Nigam adds further, “He says, “Delhi is famous the world over for being the centre of Islam and its justice. It is like a paradise in the world. It can very well be compared to the garden of Aram in Paradise. Even the holy city of Mecca becomes its eulogist when it hears the greatness of Delhi. On account of its grandeur it has become the centre of Islam. It is situated in a hilly country. Gardens surround it for two miles and the river Yamuna flows nearby. There are three cities of Delhi. Two were old and the third one is new. By old Delhi is meant the old fort and the boundary wall to the city and New Delhi is the newly founded city of Kilokhari near the river Yamuna.”

Syed Sabahuddin Abdur Rahman, in his essay Affectionate Response to the Indian Environment published in the same Memorial Volume, wrote that Khusrau loved everything Indian.

“…He liked the climate of Delhi and India also, so he wrote that if anyone tasted once the water of this country, he would never like to drink the water of Khurasan. He felt delighted to find that in Delhi flowers were seen blooming in every part of the year and its land looked full of silver and gold due to them; here green verdure was as good as of paradise; here fruits of India and Khurasan were always found in abundance; some fruits which were available here were not to be had in Khurasan. He liked the melons of Delhi very much, so he said that this was preferable to all fruits of paradise and this was as sweet as sugar.”

‘Twin sister of blessed Heaven’

Yet another instance of Khusro’s high praise for Delhi has come down to us through a long letter he wrote to Ikhtiyar-ud-din, an important noble. Khusro was away with a sultan to a remote frontier. The sultan was engaged in warding off Mongol attacks (this was after all the age of Genghis Khan and his successors).

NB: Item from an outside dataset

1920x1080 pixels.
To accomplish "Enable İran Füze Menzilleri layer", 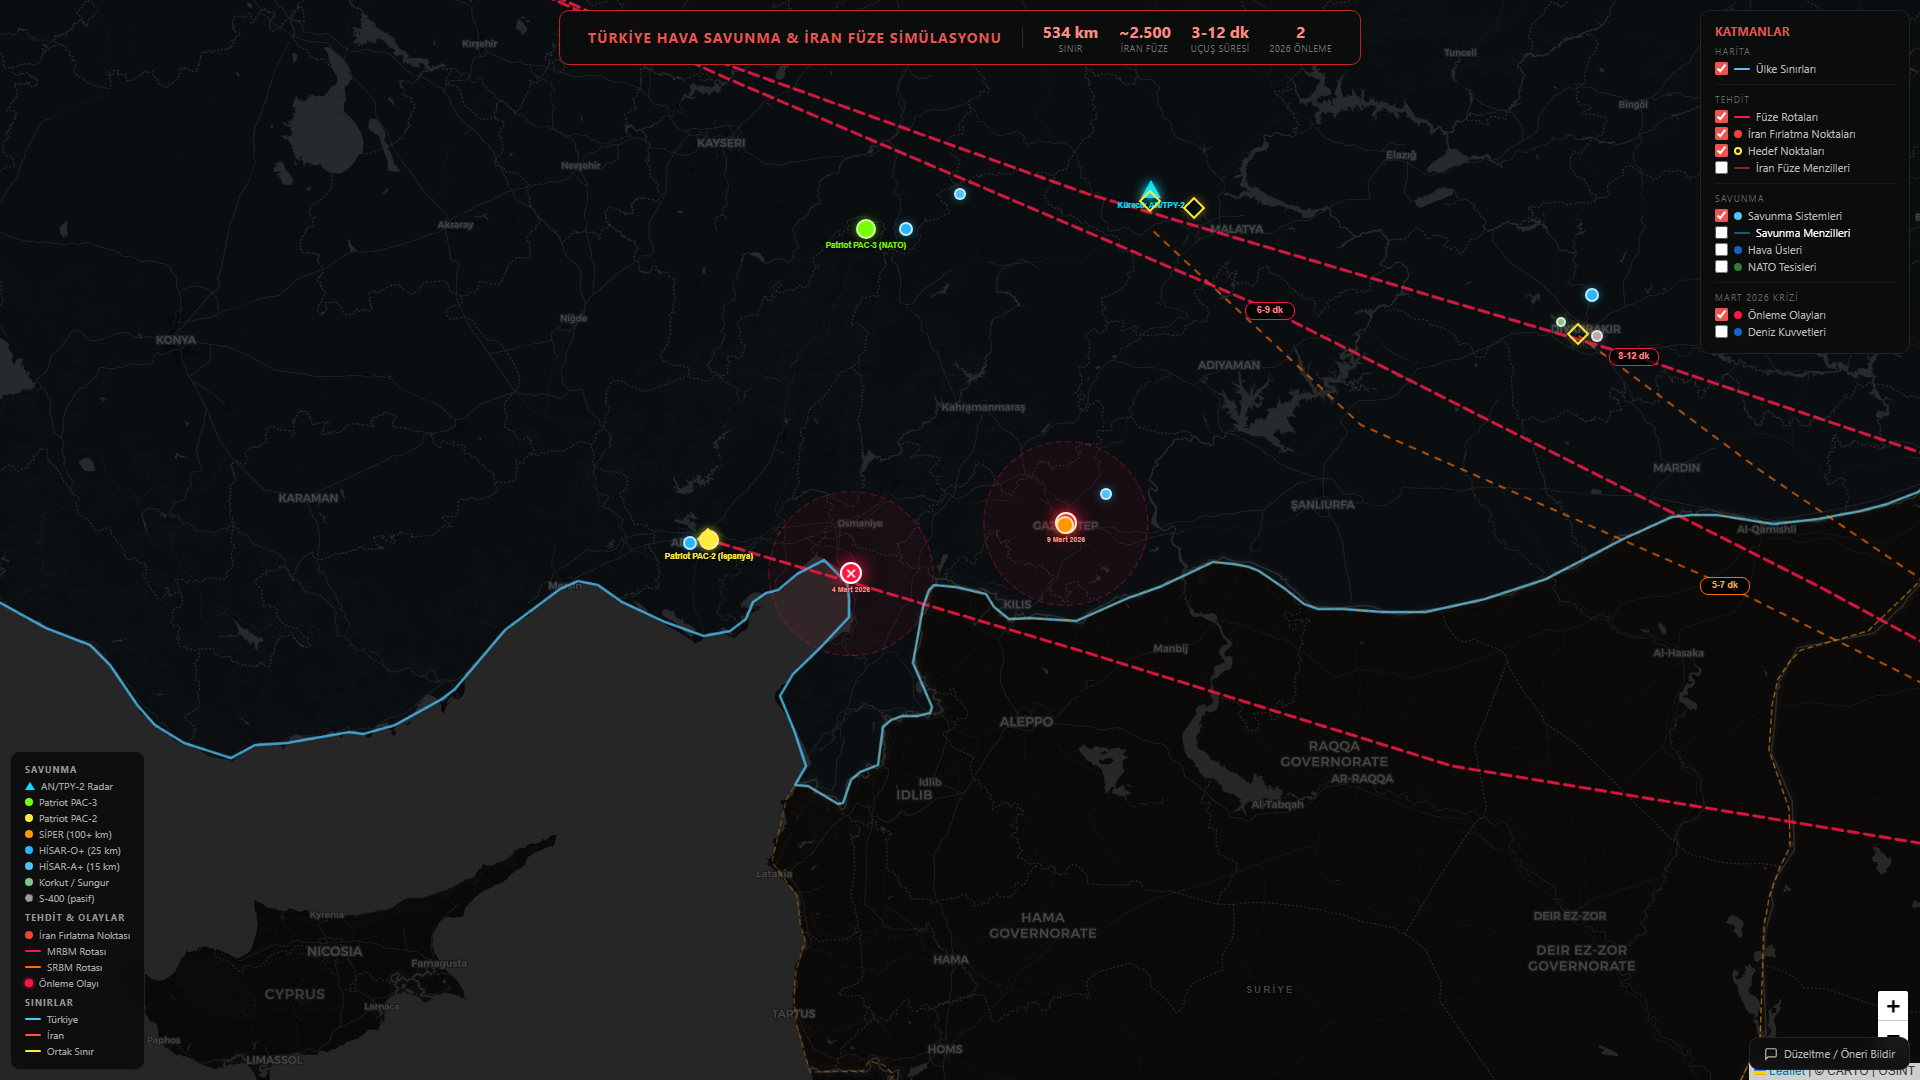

Mirza Mohammed Wahid captures the pain as well as the pride that Khusro felt at being separated from his beloved Delhi in The Life And Works Of Amir Khusrau (1935).

“ ‘My abode was’, says he, ‘The Arch of Islam, the “qibla” of the kings of the seven realms—Delhi, that twin-sister of the blessed Heaven, a tract of paradise on the surface of the earth.”

Khusro adds further: “…its green fields are bedecked with roses, and its springs are brighter than bright eyes—running waters pleasant as life, like milk flowing through sugar. The tank of the Sultan, with its colours and illuminations looks like molten silver cast into stone. Its gardens are full of pleasure-seekers, rose-cheeked beauties with pierced ears, bright as the pearls of their ear-rings. The melodies of the “ud” and the “rabab” that rise in the gardens intoxicate the trees and render the fountains drowsy…”    

Such was Delhi according to Khusro. One wonders what he would have to say about his beloved city today.